Ambition in Macbeth
Ambition is often the driving force in one’s life. It is supposed to be the motivating factor that drives one towards success. Society also deems ambition a necessary quality of their leader. It can be said that Macbeth exhibits this quality of ambition. He is the strong, valiant warrior who has won in battle and brought victory to Scotland. However, Macbeth’s quest to acquire more power-his ambition-ultimately leads to his tragic demise. How can one allow himself to be destroyed by such a thing? Before Duncan’s murder, Macbeth questions and second guesses his ambitious tendencies and actions. Despite his anxiety, he succumbs to these tendencies and finds himself in an increasingly precarious situation, with his back against the wall and growing ever closer to his almost inevitable end.

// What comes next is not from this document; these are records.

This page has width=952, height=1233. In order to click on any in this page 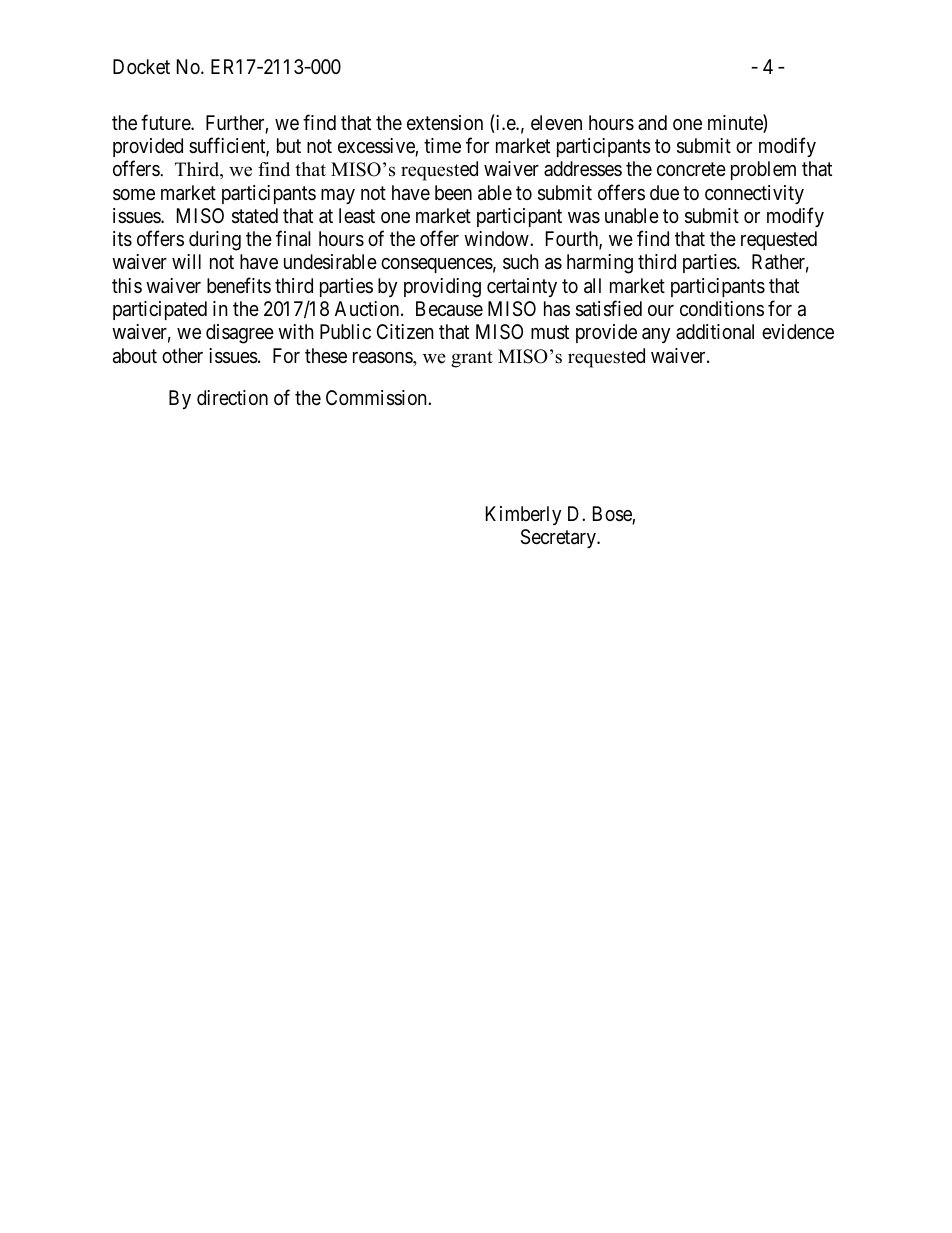, I will do `click(656, 335)`.
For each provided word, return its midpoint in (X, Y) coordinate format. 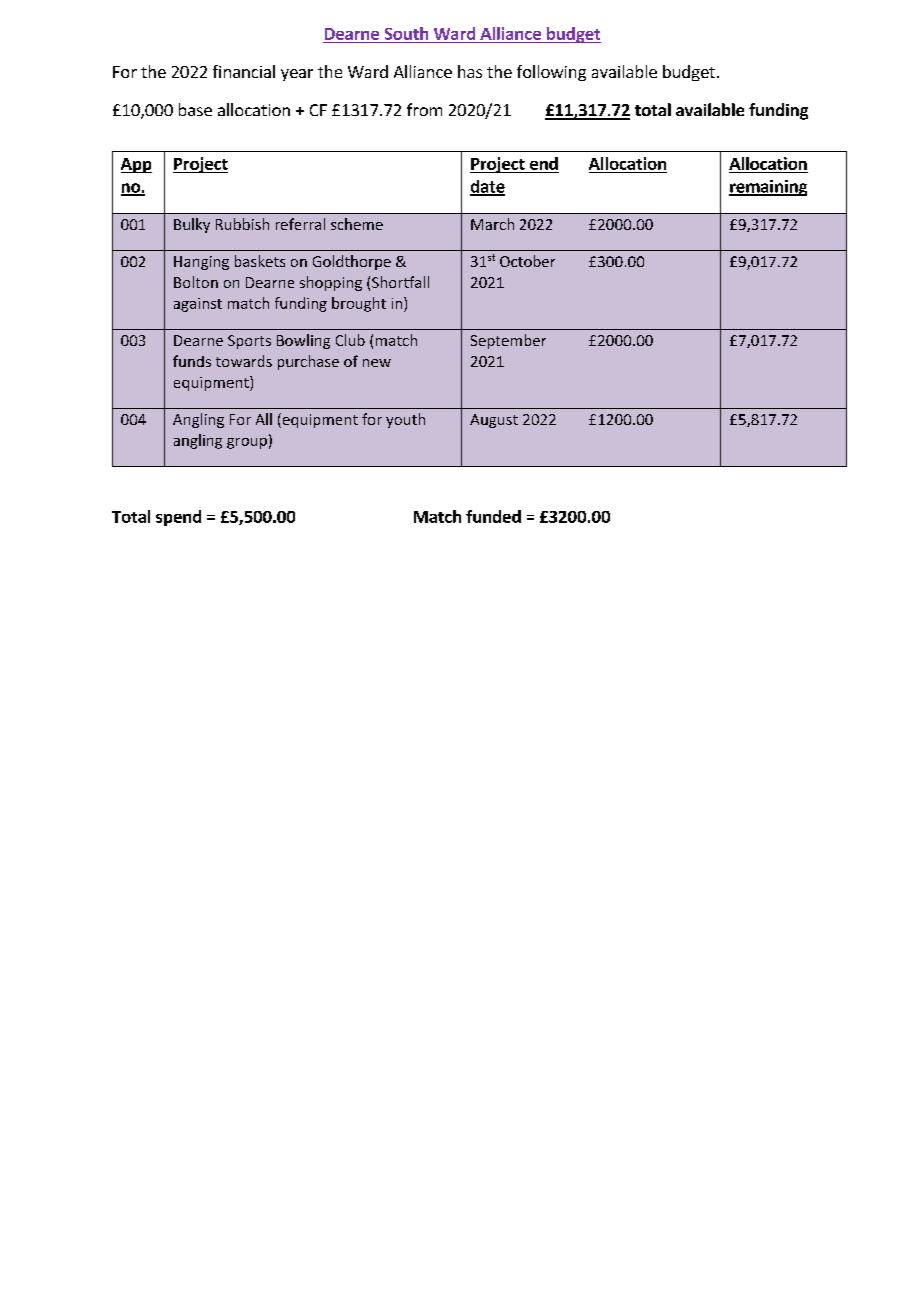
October (527, 261)
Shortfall (400, 282)
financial (244, 71)
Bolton (196, 282)
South (406, 33)
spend (178, 518)
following (551, 73)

There is no doubt that Macbeth is a noble man. He risked everything he had to protect Scotland from Norway, and single-handedly took down the treacherous Thane of Cawdor:
“Till that Bellona’s bridegroom, lapped in proof,
Confronted him with self-comparisons,
Point against point, rebellious arm ‘gainst arm,
Curbing his lavish spirit: and, to conclude,
The victory fell on us.” (1.2.54-57)
Macbeth was seen as a brave and noble man by all of his peers, and even King Duncan himself. This is why Duncan proclaimed “What he hath lost, noble Macbeth hath won,” (1.2.67) referring to the fact that he named Macbeth to be Thane of Cawdor. One would think that after such accomplishment and high standing that Macbeth would be satisfied with his position. However, this is not the case.
It is obvious that Macbeth has ambition, as most people who are in power do. In fact, ambition is often a necessary quality of people in such high standing as Macbeth is. However, Macbeth’s ambition does not just drive him to do great things. It in fact controls him:
“I have no spur to prick the sides of my intent, but only
Vaulting ambition, which o’erleaps itself
And falls on th’ other---” (1.7.25-28)
Macbeth clearly realizes that his ambition is too great. It is about to make him do something that he knows is wrong, and is against everything he has supposedly stood for, yet he also knows there is nothing he can do to stop it.
Macbeth second guesses his intent to murder Duncan before he commits the crime:
“We will proceed no further in this business:
He hath honored me of late, and I have bought
golden opinions from all sorts of people.” (1.7.31-33)
He realizes that maybe he is just better off in the position he is in right now. Maybe he should wait and acquire his higher standing in a noble way. However, through the persuasion of Lady Macbeth, he commits the murder anyway.